Certes, comme le soulignent les représentants des agences humanitaires dépendant de l'ONU, les dirigeants des États africains, dont la plupart sont corrompus et plus enclins à faire la guerre à leurs minorités ou à leurs opposants que de s'occuper du sort des populations, ont leur part de responsabilité. Mais tous restent muets quant aux responsabilités de l'impérialisme et des trusts agro-alimentaires, qui sont pourtant plus grandes encore. La situation de l'Afrique n'est pas seulement l'héritage d'un long passé colonial, qui a ruiné l'agriculture vivrière traditionnelle et laissé ce continent exsangue en proie à de nombreux conflits ethniques ou frontaliers résultant de découpages arbitraires. Elle est aussi la conséquence d'un échange inégal chronique entre pays riches et pays pauvres, qui accroît le fossé qui les sépare et permet aux premiers de priver les seconds d'une partie de la richesse qu'y produisent les populations. C'est ainsi par exemple que, dans certains de ces pays, les petits producteurs africains sont tout simplement étranglés par les multinationales qui dominent la production du café, du cacao, du coton ou de l'arachide.

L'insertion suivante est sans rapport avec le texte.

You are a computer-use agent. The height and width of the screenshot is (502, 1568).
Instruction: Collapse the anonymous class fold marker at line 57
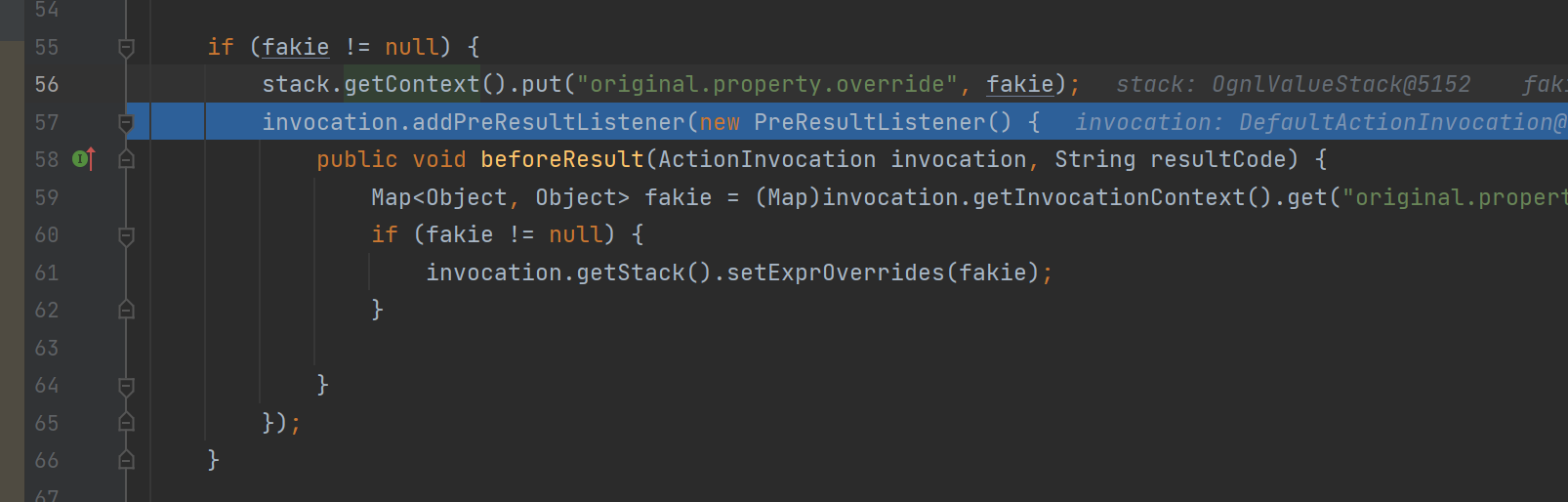(x=126, y=122)
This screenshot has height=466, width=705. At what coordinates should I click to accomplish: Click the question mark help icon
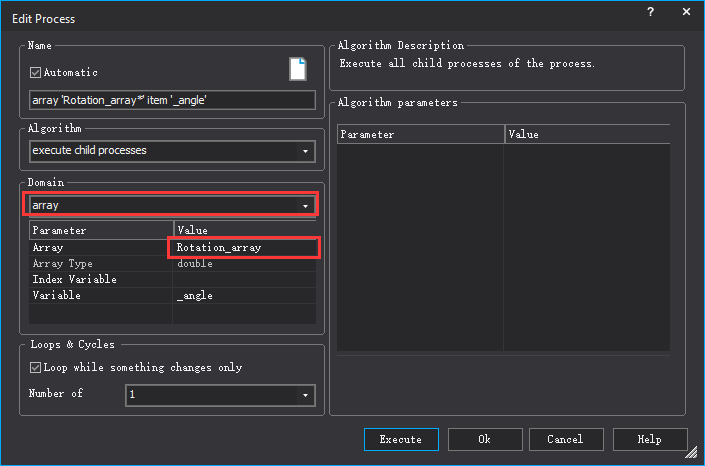(651, 14)
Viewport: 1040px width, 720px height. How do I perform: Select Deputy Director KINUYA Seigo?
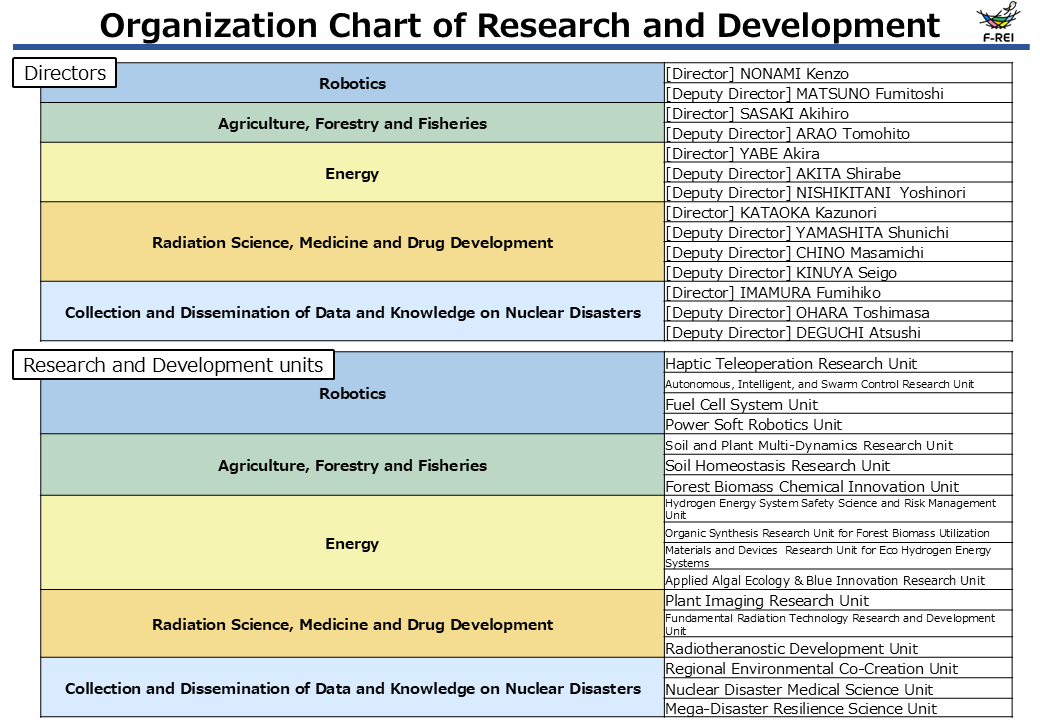point(780,273)
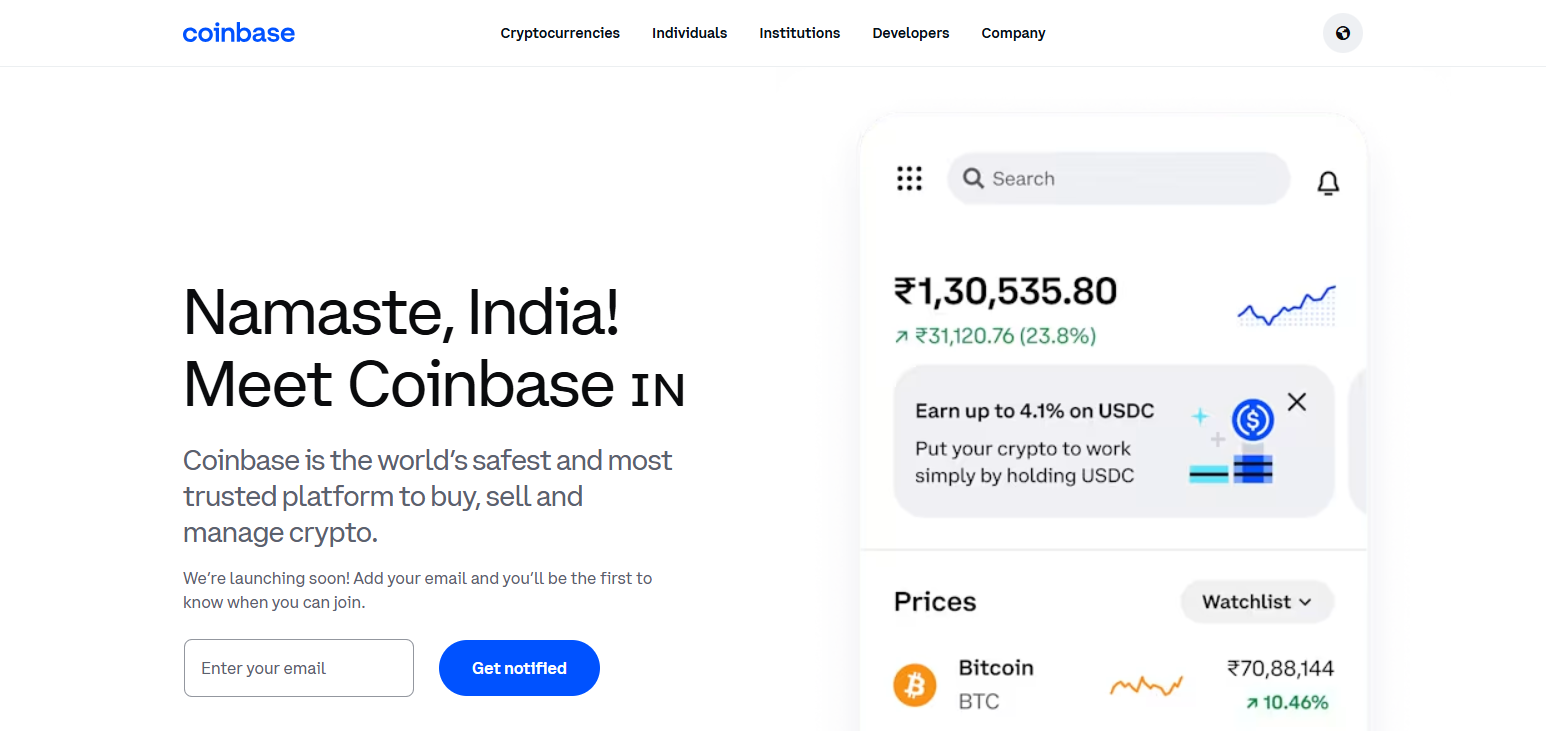This screenshot has height=731, width=1546.
Task: Click the nine-dot apps grid icon
Action: click(x=909, y=179)

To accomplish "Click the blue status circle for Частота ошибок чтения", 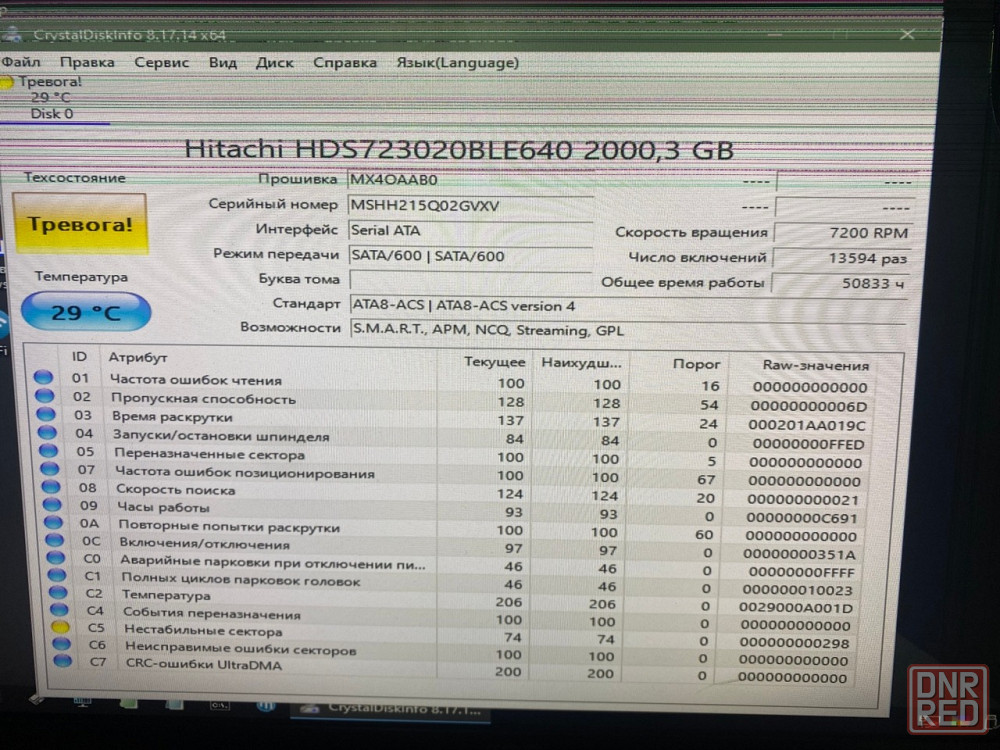I will [43, 378].
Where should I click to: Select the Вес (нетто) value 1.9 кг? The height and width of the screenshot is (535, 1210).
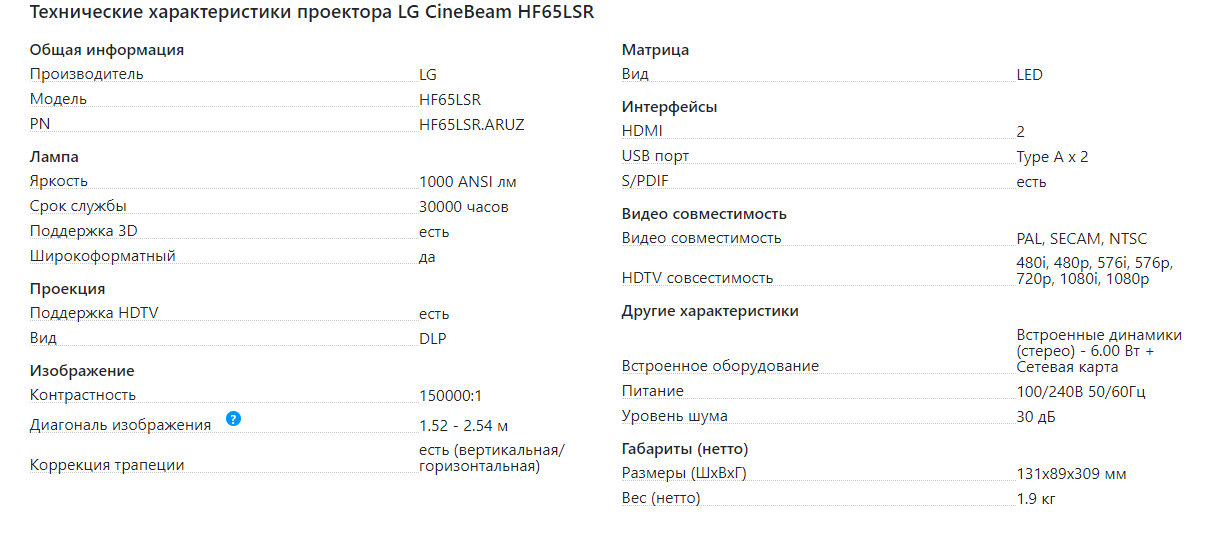1036,498
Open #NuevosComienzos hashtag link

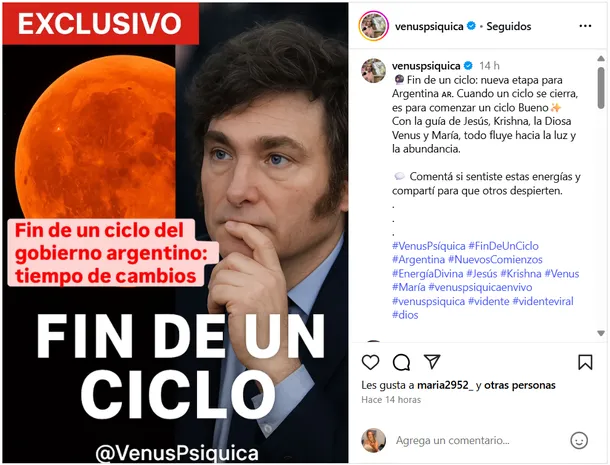495,260
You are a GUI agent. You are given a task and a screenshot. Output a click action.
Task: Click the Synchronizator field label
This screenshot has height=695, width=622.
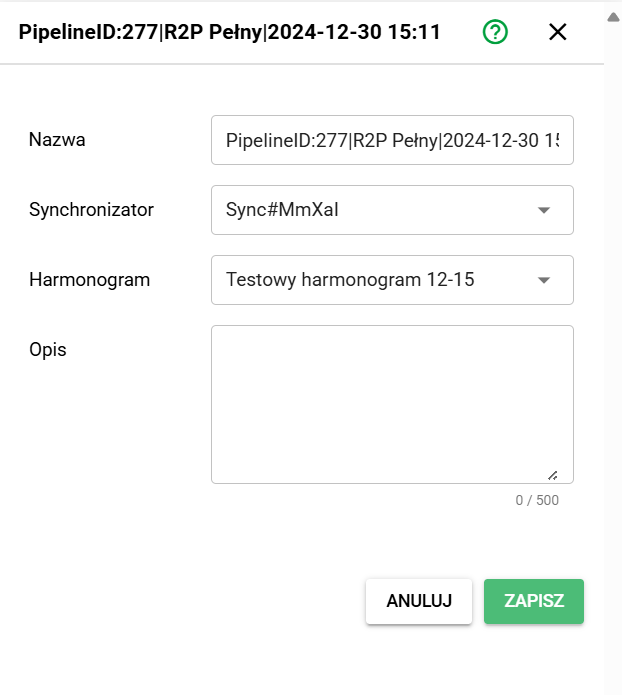point(91,210)
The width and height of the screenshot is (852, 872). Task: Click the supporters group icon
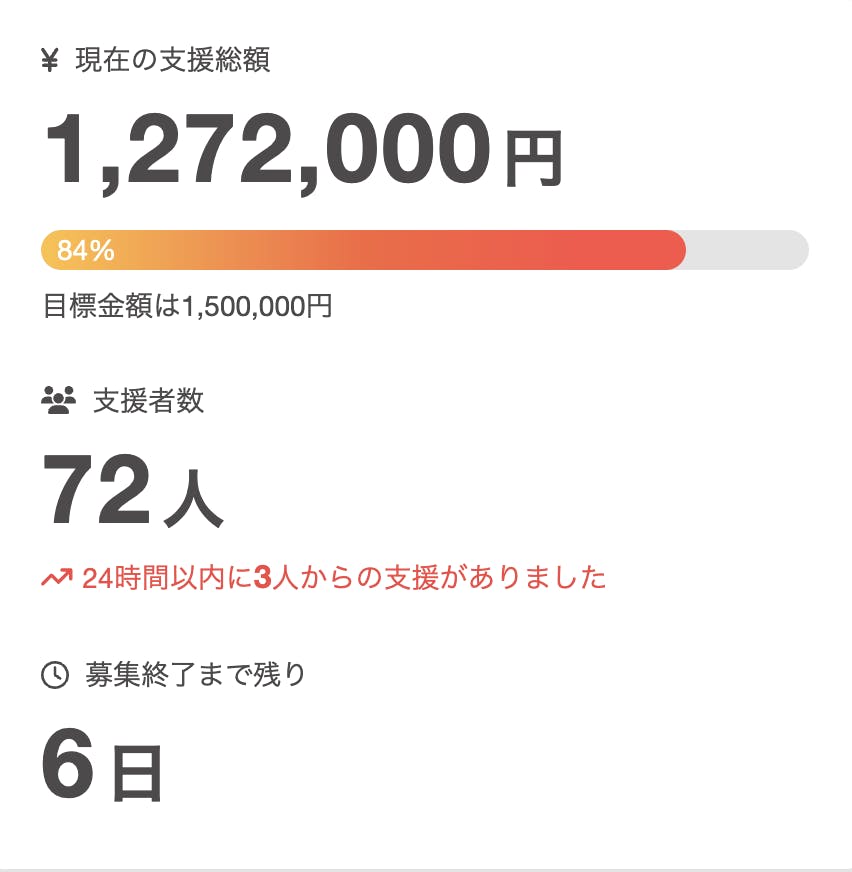[58, 402]
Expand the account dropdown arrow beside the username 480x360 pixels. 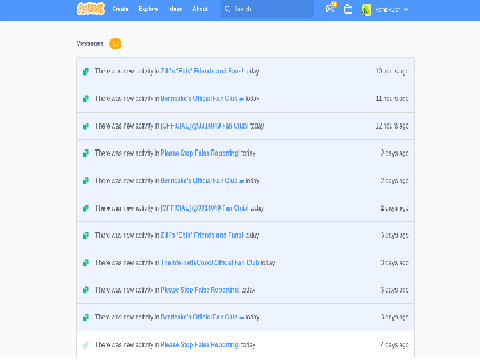(x=406, y=9)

Le drame que subissent les populations d'Afrique ne sera pas résolu par une simple aide alimentaire, que les grandes puissances ne sont d'ailleurs pas prêtes à assumer. C'est toute l'organisation économique à l'échelle de la planète qu'il faudrait transformer pour la débarrasser du capitalisme et du profit, et ainsi pouvoir venir à bout des drames épouvantables dus à la malnutrition.